VIDEO: IN FOCUS
Published: July 25, 2007
Rebirth of the 30-Second Spot?
 
Greg Verdino, crayon

Our industry loves to fund studies that justify blind allegiance to the status quo, even though our own experiences clearly demonstrate that the same old things simply aren't as effective as they once were. For example, the research heads at broadcast networks continue to announce proprietary studies indicating that TV audiences really haven't changed much at all and that they do watch commercials, even though their DVRs empower them to fast-forward through them.


Greg Verdino is chief strategy officer at crayon. Read full bio.

Really? I have a TiVo and almost never watch commercials; neither do any the other TiVo owners I know, and most of them aren't cynical industry pundits. But it's too easy to blame the media companies. Advertisers and agencies are willing co-conspirators. Why else would they lock-in billions of dollars in the television upfront, paying ever higher effective CPMs for increasingly ineffective placements that reach smaller audiences every year?

Which brings me to OPA's Online Video Advertising study; it really isn't much different from those TV studies. The findings seem to indicate that the interruptive 30-second pre-roll is an obvious "best practice," and yet it -- and mild variations of it (the only difference between a 15-second and a 30-second is a few seconds) -- was the only format tested.

The study tested pre-roll versus post-roll, 30 seconds versus 15 seconds and repurposed TV versus original for the web, but it ignored the many other video-based marketing options that can be easily supported with today's technologies.

Do publishers really need to prove to advertisers that they should be porting the familiar old interruption ad model to the web? They're already more than willing to make those buys, as evidenced by some major video portals' claims that their inventory is chronically oversold. I know; I've been there myself.

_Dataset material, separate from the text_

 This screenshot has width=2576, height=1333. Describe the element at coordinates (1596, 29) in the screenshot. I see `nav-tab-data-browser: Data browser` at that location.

Today I work at a company founded by the author of "Life After the 30-Second Spot", and from that perspective, my assessment of the OPA study shouldn't surprise you. But dig deeper into my background and you may be surprised. I led Arbitron's internet measurement practice back in the early days of internet radio. I understand how difficult it is to get even the savviest consumers to think about possibilities they've yet to encounter in the real world, and how easy it is to design surveys that will de facto validate the interests of your core constituents. More recently, I ran sales and marketing for a leading broadband video network that, at the time, represented more than 60 million pre-roll impressions.

I know that when pitching agencies on the promise of repurposed television, 30 seconds was our path of least resistance, all the while knowing exactly how much impact they had on our abandonment rates.

But you don't need to be an expert in online video analytics to question the validity of the OPA study's findings. It's easy to see that the survey poses the wrong questions.

My question then is: where's the study that helps marketers, agencies and media companies navigate a path to true innovation in online video? Where are the questions about branded content, the integration of product placements into online video and the use of next-generation video interactivity, including hotspots, overlays and telescoping? Where are the findings that justify the development of new video ad models that don't rely upon intercepting consumers when they just want to watch some content?

Maybe as an industry we're still afraid to ask those questions because the answers will force us to rethink the foundation of our business. That's a shame, because I'm convinced that they're the very questions we need to ask if we want to move our business forward.